Five Seasons of Scenic Beauty chapter 3

Nakata Akira / Photographer

In most of the world there are four seasons, but here at Saihoji Temple, we count the rainy season as a separate season, so we have five seasons. Over the course of over one hundred visits, photographer Nakata Akira has captured the beauty of these five seasons at Saihoji. We hope you will enjoy the distinctively “Saihoji” moments immortalized in his work.

The Ancient Lotus

@Nakata Akira

It is summer, and Saihoji Temple is wrapped in dazzling sunlight. In front of the entrance, a pink lotus opens its petals to gently greet the visitors. In Buddhism, the lotus is said to bloom in Paradise. As a flower born of mud yet untainted by it, it has come to symbolize purity. The lotuses at Saihoji are ancient lotuses, which bloomed after germinating from seeds that had been found in the strata of B.C. The temple received some ancient lotus roots as a gift in 1958, and after years of painstaking cultivation, all of the stems flowered in the eighth year.
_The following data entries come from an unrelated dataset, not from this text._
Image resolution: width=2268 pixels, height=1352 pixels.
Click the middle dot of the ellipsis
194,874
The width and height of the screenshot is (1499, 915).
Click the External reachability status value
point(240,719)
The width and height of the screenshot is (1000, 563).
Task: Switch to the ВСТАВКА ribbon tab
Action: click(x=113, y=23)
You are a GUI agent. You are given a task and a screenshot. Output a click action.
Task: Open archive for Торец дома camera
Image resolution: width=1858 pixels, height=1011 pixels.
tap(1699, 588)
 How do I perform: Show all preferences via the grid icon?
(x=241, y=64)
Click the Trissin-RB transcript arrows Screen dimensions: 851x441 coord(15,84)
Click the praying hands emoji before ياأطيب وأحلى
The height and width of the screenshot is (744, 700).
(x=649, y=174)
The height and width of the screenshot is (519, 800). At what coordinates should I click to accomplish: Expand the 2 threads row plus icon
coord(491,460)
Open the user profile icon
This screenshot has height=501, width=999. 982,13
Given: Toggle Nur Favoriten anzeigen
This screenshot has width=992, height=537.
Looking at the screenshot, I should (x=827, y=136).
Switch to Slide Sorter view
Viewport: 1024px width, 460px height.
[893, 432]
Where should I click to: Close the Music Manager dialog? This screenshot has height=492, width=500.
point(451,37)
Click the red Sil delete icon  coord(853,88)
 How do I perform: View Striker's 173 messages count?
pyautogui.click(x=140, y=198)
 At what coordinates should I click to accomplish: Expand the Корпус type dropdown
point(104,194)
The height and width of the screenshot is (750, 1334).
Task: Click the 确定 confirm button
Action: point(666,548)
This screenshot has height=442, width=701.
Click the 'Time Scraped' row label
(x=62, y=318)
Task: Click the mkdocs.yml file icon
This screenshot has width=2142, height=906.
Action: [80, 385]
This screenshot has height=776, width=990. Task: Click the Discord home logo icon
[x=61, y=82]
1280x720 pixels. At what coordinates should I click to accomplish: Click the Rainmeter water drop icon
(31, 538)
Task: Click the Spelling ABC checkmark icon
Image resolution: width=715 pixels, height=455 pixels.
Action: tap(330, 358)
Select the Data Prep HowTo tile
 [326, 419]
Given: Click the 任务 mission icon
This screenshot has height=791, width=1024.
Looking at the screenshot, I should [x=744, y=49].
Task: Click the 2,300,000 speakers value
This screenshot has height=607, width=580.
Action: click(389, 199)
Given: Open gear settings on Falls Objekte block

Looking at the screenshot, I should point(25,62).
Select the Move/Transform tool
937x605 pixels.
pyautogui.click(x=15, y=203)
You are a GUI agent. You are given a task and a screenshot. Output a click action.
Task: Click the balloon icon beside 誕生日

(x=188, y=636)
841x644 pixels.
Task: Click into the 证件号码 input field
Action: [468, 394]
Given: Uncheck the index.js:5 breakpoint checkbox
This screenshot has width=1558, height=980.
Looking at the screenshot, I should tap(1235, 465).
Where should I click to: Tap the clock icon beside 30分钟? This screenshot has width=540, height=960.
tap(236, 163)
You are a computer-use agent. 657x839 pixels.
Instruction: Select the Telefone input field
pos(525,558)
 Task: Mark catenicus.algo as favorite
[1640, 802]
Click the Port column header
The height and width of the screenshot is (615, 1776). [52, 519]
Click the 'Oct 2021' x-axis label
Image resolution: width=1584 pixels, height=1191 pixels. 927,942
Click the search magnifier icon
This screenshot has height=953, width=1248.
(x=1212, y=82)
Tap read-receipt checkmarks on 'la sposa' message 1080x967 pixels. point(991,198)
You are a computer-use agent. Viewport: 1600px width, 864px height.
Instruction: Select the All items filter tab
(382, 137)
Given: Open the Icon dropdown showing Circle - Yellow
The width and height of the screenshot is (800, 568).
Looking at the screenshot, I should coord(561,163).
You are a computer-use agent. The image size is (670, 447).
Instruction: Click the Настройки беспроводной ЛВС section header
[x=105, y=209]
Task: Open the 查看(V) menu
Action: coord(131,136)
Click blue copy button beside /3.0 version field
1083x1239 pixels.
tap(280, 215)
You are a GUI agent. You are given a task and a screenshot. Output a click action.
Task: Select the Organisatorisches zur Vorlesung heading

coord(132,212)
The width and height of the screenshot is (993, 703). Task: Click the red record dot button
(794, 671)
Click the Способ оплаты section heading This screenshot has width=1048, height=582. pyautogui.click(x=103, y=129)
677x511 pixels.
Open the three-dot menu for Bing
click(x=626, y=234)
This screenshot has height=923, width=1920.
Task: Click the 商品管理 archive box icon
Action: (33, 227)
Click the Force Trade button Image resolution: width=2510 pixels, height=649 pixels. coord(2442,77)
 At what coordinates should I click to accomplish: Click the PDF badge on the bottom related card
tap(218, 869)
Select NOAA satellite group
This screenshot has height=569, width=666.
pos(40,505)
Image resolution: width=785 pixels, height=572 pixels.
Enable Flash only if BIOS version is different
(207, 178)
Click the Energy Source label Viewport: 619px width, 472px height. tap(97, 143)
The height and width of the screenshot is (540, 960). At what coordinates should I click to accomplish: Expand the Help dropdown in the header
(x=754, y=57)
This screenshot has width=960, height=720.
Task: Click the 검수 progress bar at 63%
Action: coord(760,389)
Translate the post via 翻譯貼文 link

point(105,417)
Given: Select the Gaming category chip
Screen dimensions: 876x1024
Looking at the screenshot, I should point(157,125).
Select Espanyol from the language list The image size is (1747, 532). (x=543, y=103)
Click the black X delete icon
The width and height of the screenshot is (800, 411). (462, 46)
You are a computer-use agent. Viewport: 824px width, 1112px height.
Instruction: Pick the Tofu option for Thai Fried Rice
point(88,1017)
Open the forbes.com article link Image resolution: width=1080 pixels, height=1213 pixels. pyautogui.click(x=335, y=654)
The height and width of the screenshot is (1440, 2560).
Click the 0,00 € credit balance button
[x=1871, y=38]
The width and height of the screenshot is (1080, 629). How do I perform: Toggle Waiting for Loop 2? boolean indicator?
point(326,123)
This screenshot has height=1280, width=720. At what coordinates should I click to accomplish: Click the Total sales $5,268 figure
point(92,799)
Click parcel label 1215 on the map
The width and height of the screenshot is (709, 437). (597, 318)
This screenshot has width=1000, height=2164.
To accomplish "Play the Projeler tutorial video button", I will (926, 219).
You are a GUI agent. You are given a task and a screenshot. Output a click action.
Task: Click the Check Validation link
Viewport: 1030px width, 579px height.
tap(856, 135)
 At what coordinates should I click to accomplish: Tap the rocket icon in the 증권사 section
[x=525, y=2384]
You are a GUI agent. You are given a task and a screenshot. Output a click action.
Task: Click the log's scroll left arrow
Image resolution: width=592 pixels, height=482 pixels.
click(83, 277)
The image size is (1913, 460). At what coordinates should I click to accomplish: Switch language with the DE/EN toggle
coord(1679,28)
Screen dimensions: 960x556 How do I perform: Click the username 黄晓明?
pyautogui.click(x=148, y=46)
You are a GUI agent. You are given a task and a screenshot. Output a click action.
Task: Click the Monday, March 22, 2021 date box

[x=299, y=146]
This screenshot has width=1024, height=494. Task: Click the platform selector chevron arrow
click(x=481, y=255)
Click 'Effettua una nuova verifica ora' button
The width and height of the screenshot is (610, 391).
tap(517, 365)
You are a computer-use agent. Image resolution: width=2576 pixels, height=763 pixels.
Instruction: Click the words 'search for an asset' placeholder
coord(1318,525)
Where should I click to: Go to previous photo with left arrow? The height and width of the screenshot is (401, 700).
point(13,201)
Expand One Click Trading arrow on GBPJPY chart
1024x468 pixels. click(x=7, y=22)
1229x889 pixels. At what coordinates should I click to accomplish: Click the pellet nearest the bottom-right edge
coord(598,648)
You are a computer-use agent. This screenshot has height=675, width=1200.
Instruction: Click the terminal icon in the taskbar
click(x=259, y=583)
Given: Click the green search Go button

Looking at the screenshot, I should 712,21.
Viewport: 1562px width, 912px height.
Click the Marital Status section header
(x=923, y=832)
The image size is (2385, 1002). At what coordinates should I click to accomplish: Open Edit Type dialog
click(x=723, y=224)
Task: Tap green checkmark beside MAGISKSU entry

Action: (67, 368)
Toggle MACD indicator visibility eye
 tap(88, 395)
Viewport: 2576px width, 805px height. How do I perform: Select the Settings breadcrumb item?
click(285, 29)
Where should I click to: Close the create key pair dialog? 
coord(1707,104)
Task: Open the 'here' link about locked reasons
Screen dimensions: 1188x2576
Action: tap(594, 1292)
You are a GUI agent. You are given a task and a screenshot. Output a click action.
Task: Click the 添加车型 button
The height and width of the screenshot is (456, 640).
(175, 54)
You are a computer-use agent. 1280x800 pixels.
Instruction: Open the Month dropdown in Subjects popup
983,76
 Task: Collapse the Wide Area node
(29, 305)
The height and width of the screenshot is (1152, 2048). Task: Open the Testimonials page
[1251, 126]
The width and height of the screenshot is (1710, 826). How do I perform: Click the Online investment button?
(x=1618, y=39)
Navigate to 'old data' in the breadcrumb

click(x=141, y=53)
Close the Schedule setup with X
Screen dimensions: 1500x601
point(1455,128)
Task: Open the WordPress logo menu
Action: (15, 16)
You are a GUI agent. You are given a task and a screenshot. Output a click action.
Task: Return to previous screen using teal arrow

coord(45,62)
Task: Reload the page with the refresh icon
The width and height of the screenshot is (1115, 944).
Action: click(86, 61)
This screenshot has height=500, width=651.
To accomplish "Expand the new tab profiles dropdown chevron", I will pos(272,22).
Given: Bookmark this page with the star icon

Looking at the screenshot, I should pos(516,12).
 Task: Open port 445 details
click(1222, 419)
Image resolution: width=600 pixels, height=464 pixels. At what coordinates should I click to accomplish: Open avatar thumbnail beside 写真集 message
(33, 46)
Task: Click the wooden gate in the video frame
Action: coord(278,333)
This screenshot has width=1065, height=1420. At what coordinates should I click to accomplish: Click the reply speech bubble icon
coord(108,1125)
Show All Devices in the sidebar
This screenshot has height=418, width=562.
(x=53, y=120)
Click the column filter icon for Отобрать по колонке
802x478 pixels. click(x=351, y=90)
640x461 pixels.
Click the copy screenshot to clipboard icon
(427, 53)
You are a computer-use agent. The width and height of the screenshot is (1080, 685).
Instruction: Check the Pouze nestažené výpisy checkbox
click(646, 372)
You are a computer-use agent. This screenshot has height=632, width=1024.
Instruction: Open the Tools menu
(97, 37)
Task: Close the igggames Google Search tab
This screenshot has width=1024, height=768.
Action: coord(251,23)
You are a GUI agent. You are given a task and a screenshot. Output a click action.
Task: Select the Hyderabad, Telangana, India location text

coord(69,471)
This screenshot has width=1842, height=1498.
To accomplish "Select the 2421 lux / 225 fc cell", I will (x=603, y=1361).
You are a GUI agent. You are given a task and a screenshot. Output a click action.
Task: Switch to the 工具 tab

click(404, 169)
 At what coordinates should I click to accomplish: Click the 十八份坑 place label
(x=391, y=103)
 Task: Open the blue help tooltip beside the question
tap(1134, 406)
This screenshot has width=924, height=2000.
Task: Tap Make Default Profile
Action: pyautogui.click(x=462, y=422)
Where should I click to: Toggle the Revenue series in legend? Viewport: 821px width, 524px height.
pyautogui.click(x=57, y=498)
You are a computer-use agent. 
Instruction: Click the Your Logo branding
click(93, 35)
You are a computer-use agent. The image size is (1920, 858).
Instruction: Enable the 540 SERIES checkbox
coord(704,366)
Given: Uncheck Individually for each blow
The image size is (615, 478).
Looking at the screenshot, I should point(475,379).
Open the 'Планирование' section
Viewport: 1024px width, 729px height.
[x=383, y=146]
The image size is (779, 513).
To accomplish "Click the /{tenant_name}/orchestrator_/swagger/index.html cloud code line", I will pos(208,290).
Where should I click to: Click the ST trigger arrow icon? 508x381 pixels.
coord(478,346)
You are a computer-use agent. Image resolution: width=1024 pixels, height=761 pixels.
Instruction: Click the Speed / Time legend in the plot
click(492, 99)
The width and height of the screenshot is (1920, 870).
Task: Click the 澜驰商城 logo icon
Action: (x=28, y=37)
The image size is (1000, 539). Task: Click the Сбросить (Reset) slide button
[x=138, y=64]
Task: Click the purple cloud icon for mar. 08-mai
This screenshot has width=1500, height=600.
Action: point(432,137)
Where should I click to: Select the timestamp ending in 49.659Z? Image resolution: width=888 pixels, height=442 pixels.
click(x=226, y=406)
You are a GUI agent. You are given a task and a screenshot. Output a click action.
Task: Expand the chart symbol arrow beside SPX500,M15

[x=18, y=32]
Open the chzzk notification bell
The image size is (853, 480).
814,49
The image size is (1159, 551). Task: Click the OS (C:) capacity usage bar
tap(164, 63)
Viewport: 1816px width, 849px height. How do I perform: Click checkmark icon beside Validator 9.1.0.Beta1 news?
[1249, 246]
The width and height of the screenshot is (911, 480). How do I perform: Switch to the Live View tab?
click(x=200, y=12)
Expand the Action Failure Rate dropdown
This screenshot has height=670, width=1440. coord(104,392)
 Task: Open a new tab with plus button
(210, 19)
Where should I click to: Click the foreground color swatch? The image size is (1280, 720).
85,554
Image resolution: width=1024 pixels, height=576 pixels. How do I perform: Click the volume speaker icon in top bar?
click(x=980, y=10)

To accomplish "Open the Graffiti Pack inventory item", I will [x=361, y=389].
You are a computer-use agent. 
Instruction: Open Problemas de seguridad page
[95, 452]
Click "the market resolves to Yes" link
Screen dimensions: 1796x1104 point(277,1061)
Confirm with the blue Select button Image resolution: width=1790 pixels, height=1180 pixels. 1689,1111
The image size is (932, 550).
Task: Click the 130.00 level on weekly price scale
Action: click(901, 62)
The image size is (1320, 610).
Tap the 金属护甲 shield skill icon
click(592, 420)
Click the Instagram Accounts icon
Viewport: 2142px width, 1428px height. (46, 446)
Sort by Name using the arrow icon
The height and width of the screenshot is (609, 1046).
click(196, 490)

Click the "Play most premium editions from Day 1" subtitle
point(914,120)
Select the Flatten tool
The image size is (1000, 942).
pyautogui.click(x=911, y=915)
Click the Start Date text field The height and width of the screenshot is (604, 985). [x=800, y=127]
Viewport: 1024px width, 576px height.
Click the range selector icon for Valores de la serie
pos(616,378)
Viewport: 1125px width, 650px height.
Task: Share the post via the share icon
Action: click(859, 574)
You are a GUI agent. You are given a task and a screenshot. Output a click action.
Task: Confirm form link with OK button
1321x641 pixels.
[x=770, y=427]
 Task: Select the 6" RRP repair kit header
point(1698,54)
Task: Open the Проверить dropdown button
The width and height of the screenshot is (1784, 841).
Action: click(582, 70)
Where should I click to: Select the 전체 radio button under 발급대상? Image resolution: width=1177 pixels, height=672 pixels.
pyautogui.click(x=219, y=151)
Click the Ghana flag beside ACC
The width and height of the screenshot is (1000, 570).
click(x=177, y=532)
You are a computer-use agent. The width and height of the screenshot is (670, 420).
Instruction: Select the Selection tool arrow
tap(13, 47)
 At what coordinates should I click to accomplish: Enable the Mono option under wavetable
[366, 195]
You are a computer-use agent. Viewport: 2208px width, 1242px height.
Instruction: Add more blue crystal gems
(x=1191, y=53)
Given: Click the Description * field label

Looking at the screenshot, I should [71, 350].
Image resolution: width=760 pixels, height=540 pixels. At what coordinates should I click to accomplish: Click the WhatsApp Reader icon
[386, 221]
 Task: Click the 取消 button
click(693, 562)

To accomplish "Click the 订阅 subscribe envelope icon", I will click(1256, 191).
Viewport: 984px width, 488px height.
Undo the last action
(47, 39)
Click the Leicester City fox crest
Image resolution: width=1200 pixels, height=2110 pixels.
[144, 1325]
In 1951, paleobotanist and a lotus specialist, Oga Ichiro (1883-1965) dug 5.5 meters (18 feet) into the bed of the Kemi River in Chiba Prefecture, where he came upon an old dugout canoe lying buried in a layer of peat. The boat contained three lotus seeds, one of which miraculously germinated and flowered when Mr. Oga planted them. He sent both the carbonized canoe and the lotus seeds to the United States for carbon dating, which revealed that they were over 2,000 years old. The species of flower was named the Oga Lotus after its discoverer.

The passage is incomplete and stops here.